October 26, 2009

Latest car spottings.

I had an article on Simca-Abarths lined up but neglected to bring the information I gathered back with me so that article will have to wait until the next time I'm in France.

Instead, here are some interesting cars I photographed along the way:

Saab 96 carrying a full load of people on the freeway.. I actually saw it pass some cars:

Citroën Ami 8 break in Lancon:

Seat 131 Panorama in Barcelona, same as a Fiat 131 but built in Spain:

What's left of a Citroën C3 Pluriel:

Citroën Visa in Carro, it has become a permanent fixture behind a bar of sorts. Kind of a shame these cars have no real following:

Lastly, a Spanish Polo owner with a sense of humor:

October 13, 2009

I motocicli di Maserati

The Maserati brand is well known the world over for high-end sports cars. While many of us know about the famous "Birdcage" or the Merak or even the infamous Biturbos of the 1980s, few have heard about Maserati's two-wheeled ventures.

Adolfo Orsi was quite the Italian industrialist in the 1950s. Along with owning steel mills and foundries, he also owned Maserati sports cars. The Maserati name was used on spark plugs, batteries, and other auto components made under Orsi's "Fabbrica Candele Accumulatori Maserati" division, and after the purchase of motorcycle company Italmoto in 1953, Maserati motorcycles appeared.
Not wanting to develop a completely new design, the Maserati bikes were largely the same as their Italmoto predecessors, but carried the name an trident of the automobiles. They were not large in displacement, but a range of 50cc to 250cc engines powered the machines.
As financial difficulties hit Orsi and Maserati, they were left with no choice but to dump the motorcycle branch. 1960 was the last year for these bikes. Around 10 models of mopeds and motorcycles were made from '53-'60.
Addio, vecchie bici!

October 3, 2009

Ronan's list: five cars I like but shouldn't.

Following Ian's example, here's my own list of cars I like but shouldn't.

1. Honda CRX (1983-1991)

Sporting a profile slightly reminiscent of an Alfa Romeo Junior Zagato, the CRX was launched as a smaller, sportier version of the Civic. It quickly gained a cult following for its road handling qualities. The addition of the VTEC to the choice of engines was appreciated by those who wanted extra performance.

Pros: fun to drive and good gas mileage.

Cons: clean, stock ones are getting tough to find.

Verdict: I'd own one.

2. International Scout (first generation, 1961-1971)

Designed by International Harvester as a rival to the Jeep CJ series, this Indiana-produced truck was amongst the first batch of SUVs. Some of its powerplants were derived from IH's truck powerplants and they were known for being particularly robust.

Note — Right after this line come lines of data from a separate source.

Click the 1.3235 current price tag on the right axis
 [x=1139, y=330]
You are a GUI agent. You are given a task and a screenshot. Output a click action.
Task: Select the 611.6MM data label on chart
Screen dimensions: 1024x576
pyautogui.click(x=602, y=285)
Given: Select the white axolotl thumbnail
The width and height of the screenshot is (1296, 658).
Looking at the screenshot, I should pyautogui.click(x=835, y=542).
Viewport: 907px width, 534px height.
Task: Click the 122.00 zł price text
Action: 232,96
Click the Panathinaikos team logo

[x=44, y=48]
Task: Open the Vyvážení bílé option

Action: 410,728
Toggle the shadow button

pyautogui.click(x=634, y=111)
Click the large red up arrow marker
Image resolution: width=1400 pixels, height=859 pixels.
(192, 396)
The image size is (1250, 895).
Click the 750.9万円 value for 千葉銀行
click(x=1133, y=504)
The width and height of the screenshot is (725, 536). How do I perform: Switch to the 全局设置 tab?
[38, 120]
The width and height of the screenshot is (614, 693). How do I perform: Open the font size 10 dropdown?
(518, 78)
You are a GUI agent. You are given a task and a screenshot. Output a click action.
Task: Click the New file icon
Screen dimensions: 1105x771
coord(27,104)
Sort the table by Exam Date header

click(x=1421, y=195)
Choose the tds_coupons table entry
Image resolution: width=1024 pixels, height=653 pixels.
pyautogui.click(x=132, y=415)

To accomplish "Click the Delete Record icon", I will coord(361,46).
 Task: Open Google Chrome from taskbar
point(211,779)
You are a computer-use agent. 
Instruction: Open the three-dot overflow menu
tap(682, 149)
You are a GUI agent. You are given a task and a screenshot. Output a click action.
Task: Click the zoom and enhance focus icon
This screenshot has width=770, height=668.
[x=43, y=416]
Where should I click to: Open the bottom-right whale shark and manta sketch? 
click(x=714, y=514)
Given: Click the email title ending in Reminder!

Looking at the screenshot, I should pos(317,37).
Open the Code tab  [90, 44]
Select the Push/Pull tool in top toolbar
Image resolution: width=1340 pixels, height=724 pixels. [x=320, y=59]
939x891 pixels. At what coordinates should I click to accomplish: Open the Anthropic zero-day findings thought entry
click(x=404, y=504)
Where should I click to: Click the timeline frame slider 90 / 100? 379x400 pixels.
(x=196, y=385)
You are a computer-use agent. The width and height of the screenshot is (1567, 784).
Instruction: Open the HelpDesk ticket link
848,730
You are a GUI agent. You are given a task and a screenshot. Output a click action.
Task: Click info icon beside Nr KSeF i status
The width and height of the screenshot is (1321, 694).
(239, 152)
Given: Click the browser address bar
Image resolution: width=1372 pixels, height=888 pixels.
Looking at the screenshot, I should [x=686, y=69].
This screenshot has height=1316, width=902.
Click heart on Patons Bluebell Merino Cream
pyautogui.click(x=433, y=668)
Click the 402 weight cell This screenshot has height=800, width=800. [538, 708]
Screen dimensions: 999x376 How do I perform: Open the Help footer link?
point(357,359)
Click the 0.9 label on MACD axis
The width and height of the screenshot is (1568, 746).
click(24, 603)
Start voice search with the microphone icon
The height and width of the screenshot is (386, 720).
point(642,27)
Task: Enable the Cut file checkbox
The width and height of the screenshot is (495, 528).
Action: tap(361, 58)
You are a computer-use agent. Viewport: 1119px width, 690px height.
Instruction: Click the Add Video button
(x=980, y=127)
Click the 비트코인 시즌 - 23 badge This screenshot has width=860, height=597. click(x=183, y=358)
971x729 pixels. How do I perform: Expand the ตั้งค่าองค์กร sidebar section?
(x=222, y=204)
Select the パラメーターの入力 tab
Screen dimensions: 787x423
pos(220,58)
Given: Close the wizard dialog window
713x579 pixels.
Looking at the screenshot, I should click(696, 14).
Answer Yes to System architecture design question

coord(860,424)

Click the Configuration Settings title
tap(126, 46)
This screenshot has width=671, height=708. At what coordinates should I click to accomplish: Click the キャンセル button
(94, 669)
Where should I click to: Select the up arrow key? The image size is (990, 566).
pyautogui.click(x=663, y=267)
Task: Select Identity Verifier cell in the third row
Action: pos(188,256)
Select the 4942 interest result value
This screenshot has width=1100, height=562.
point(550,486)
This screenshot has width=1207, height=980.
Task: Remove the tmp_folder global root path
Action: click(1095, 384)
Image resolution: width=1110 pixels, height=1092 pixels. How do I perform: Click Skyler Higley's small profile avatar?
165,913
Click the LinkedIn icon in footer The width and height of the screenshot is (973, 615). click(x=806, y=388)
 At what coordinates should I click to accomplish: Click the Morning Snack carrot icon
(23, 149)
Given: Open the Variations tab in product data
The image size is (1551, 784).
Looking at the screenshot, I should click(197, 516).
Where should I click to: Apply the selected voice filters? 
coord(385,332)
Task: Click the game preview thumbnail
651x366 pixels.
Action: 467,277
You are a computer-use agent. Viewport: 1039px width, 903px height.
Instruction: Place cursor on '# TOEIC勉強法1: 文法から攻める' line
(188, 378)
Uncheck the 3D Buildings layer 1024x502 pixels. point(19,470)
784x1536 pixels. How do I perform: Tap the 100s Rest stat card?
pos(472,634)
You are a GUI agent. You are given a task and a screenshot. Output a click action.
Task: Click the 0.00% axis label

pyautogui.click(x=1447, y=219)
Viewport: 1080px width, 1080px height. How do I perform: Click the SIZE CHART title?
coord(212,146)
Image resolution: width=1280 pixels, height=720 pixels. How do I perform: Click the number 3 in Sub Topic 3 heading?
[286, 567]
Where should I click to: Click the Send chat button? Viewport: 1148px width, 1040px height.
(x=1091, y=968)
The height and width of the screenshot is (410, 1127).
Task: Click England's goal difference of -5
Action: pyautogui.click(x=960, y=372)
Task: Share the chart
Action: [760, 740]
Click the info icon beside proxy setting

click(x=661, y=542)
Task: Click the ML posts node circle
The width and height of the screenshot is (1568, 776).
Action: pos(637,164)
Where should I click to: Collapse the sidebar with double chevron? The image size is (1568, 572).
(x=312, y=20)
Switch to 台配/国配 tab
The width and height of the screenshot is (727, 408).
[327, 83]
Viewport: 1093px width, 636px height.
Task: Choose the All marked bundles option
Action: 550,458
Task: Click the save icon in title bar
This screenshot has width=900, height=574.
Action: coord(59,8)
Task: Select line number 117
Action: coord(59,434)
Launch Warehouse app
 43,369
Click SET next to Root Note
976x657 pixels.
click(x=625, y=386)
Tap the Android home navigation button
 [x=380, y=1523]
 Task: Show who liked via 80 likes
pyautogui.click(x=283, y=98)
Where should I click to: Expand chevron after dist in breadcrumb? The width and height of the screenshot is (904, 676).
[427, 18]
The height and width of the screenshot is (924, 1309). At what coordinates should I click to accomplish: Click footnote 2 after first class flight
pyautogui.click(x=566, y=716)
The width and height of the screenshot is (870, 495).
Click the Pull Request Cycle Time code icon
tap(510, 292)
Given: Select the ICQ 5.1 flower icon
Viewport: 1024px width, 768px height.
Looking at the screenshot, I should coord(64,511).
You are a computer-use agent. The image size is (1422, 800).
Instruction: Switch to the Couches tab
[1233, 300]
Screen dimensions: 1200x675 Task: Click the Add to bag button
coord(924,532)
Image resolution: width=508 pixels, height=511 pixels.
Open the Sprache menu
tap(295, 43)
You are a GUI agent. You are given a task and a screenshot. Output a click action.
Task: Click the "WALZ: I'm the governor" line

Pros: not bad looking for an SUV, more adept for Utah winters than a 25 year old Mercedes diesel.

Cons: I can't imagine IH parts are easy to find.

Verdict: I'd own one and would likely only drive it in the winter.

3. Citroën Visa (1978-1988)

Designed to replace the Ami 8 and the Dyane, it was an overall dull car that people bought to get from point A to point B. They didn't age well and issues were common. My uncle had one and complains about everything from door handles breaking to intermittent starting issues. It did spawn the highly-successful C15 utility vehicle.

On a side note, the base version used an evolution of the 2CV's flat twin displacing 652cc.

Pros: economical, cheap (possibly free) to buy.

Cons: you're not guaranteed to get to your destination with clean hands.

Verdict: I'd own one to tinker with.

4. Trabant (1957-1991)

East Germany's people's car, notorious for its plastic body, its two-stroke engine and the consequent supernova of smoke that follows it whereever it goes. Delivery time for these could sometimes take years but nowadays they're more or less readily available in Germany.

Pros: historic vehicle, novelty of owning a two stroke car.

Cons: lackadaisical acceleration.

Verdict: I'd own one and claim it's a hybrid: it runs on gas AND oil.

5. Lada Niva (1977 - present)

Very little has changed since production started in 1977 and is one of the most basic, eletronics-free new cars you can buy in Europe. It has a loyal customer base in mountainous regions but it's a bit odd to see in cities. These can be ordered new to run on natural gas.

Pros: can probably literally climb up a wall.

Cons: "made in Russia" is very good if you're talking about vodka but not so good if you're talking about cars.

Verdict: I'd own one, provided it's not powered by natural gas.